Whether they realize it or not, millions of Bernie Sanders supporters across the country have embraced a version of socialism developed by political economist Karl Polanyi in his 1944 classic, The Great Transformation. Dissent explains.

On the other hand, Neoliberal Devil Clinton  wants education to be a “market commodity”.

Clinton also wants higher education to remain a market commodity, because she says that if the government paid, it would needlessly be giving a free ride to the children of the wealthy and the upper-middle class. Clinton’s reasoning appeals to ideas of market efficiency, while Sanders, in stating that “Education should be a right, not a privilege,” appeals to ideas of community beyond markets. Dissent.

Making public education free has nothing to do with “market efficiency”, which is a right wing doctrine from people who oppose things like public universities entirely. Hillary Clinton’s proposal is:

“I believe that we should make community college free. We should have debt-free college if you got to a public college or university. You should not have to borrow a dime to pay tuition,” Clinton said. “I disagree with free college for everybody. I don’t think taxpayers should be paying to send Donald Trump’s kids to college.”

Supposed socialist Bernard Sanders proposed that the government pay tuition in private and public universities and Clinton proposed that the government make public community college free for everyone and public universities free for people who are not rich enough to pay. Sanders wanted the government to pay rich kids to go to Harvard, and presumably to Liberty U, but Clinton wanted everyone to be able to afford public universities. Clinton’s proposal is not rooted in making education a market commodity any more than Sanders proposal to pay private universities is “socialism” in any meaningful sense. However, there is a rigorous class based analysis at the core of the Dissent article in the sense that it champions the class interests of it authors and more generally left wing ideologists/professionals over the interests of the working class. Ellen Willis made this point in a review of Thomas Frank’s counterfactual “What is the matter with Kansas”

I suspect it’s of a piece with the denial that culture is important—a defense against the terror of radicalism that must be warded off at all costs. For some, there is also. nostalgia for a time when white liberal men like Tom Frank were heroes, before they were robbed of the spotlight by blacks, women and gays, forced to confront private conflicts as public issues, and ultimately pushed aside by the right.”

The reason why the “left” has been so ineffective in opposing the rise of the far right in America, at least, is that the class interests of left wing academics and professional intellectuals is threatened by the rise of the multi-racial coalition in the Democratic Party.

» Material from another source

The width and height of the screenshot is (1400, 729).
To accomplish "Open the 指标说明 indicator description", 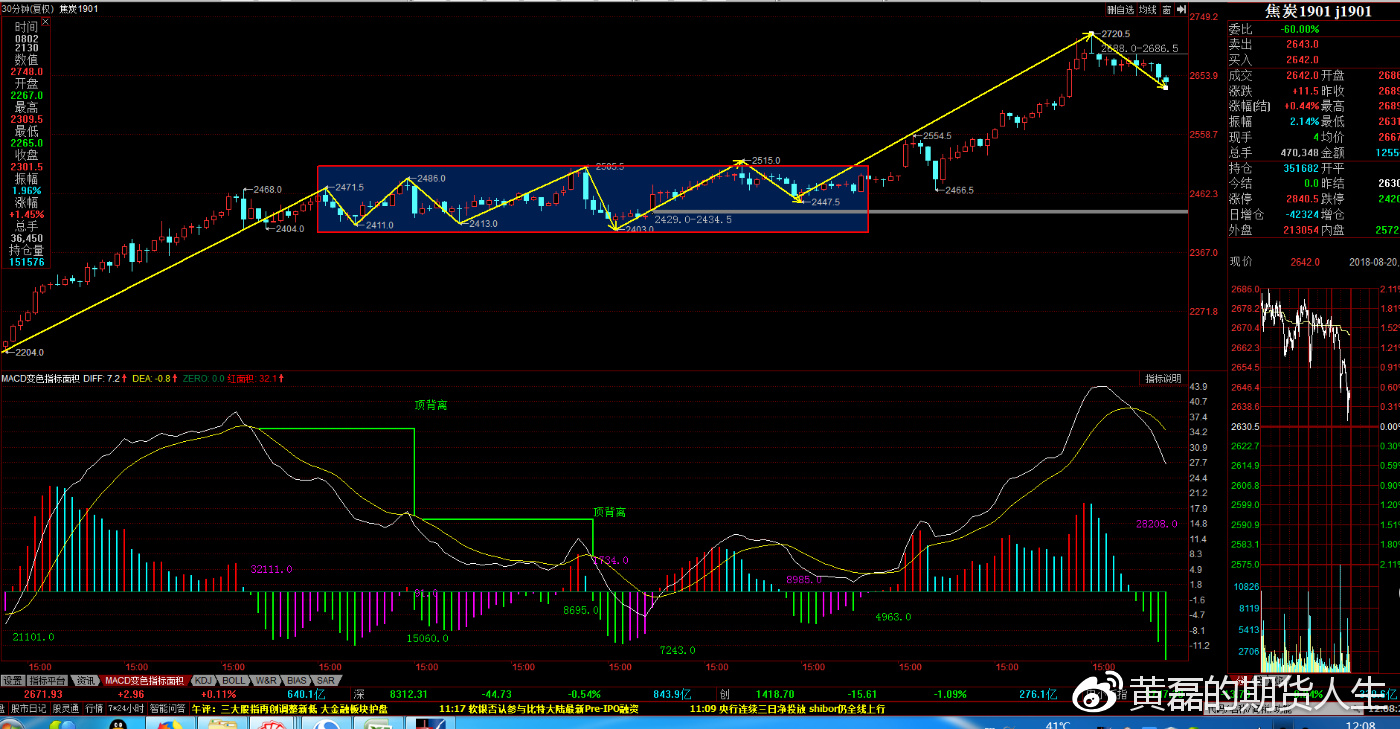I will [1164, 379].
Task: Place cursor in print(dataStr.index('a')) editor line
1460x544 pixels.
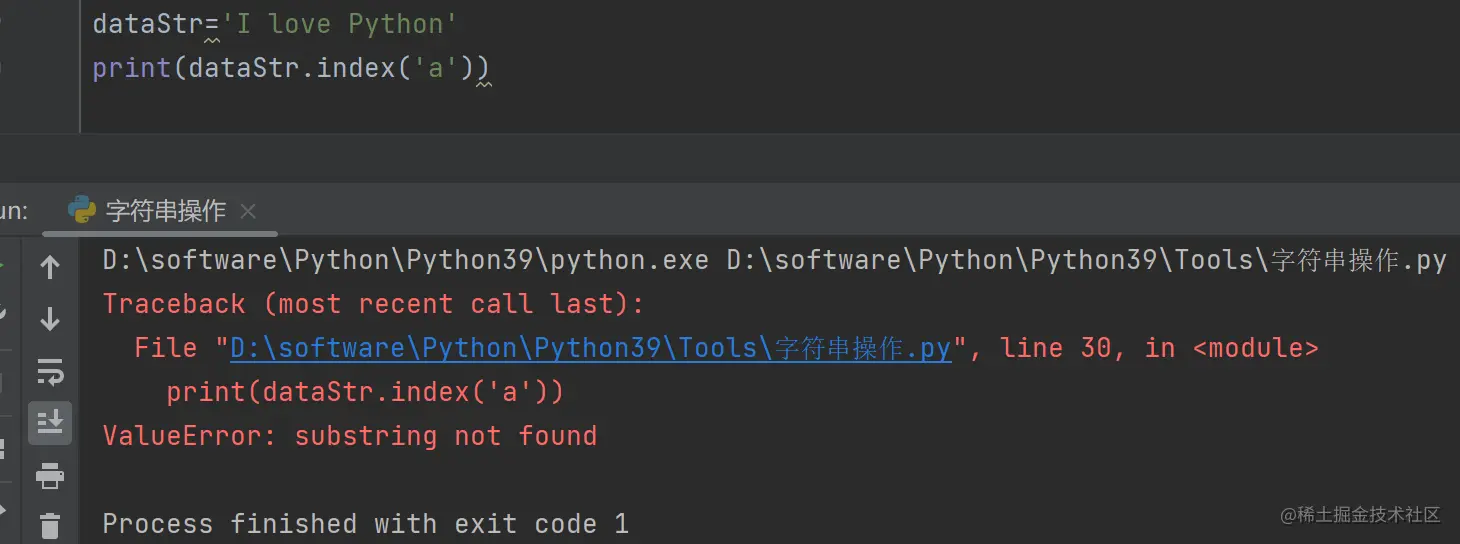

This class dynamic is the source of counter-factual analysis filled with nostalgia for the imagined left wing New Deal and denunciations of the equally imaginary “neoliberal” right wing economics of current Democrats who are, in real-life, solid social democrats – even sharing Polanyi’s understanding that markets are the creation of government. And this counter-factual reactionary “left wing” argument is enormously valuable to a far right on the march, that depends on discouraging voting. The more disillusioned cynical non-voters and voters for the deeply inauthentic spoiler candidates like Jill Stein or Cornell West, Tulsi Gabbard, Ralph Nader, or Bernard Sanders, the stronger the Trumpist right.

See Confessions of an ex-leftist.

[original May 24, 2016] [updated and expanded May 2018][edits july 2023]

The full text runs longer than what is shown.